▸ **Task objective**
Quote each of the entries below word for word, with nothing changed.

## START

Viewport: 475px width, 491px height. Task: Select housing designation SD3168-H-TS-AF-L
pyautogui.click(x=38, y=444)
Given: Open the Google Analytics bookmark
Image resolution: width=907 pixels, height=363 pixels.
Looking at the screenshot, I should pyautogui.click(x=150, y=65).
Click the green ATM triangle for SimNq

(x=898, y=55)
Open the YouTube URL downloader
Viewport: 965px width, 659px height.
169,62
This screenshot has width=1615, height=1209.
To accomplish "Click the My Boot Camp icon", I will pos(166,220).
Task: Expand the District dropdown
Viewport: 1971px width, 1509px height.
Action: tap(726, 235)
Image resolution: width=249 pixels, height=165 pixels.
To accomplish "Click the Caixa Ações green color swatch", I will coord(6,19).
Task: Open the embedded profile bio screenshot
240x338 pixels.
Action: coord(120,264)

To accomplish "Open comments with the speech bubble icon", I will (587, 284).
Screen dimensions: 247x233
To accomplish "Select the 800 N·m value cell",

## END

▸ **Response to this task**
Viewport: 475px width, 491px height. Task: Select housing designation SD3168-H-TS-AF-L
pyautogui.click(x=38, y=444)
Given: Open the Google Analytics bookmark
Image resolution: width=907 pixels, height=363 pixels.
Looking at the screenshot, I should pyautogui.click(x=150, y=65).
Click the green ATM triangle for SimNq

(x=898, y=55)
Open the YouTube URL downloader
Viewport: 965px width, 659px height.
169,62
This screenshot has width=1615, height=1209.
To accomplish "Click the My Boot Camp icon", I will pos(166,220).
Task: Expand the District dropdown
Viewport: 1971px width, 1509px height.
Action: tap(726, 235)
Image resolution: width=249 pixels, height=165 pixels.
To accomplish "Click the Caixa Ações green color swatch", I will coord(6,19).
Task: Open the embedded profile bio screenshot
240x338 pixels.
Action: coord(120,264)

To accomplish "Open comments with the speech bubble icon", I will (587, 284).
Screen dimensions: 247x233
To accomplish "Select the 800 N·m value cell",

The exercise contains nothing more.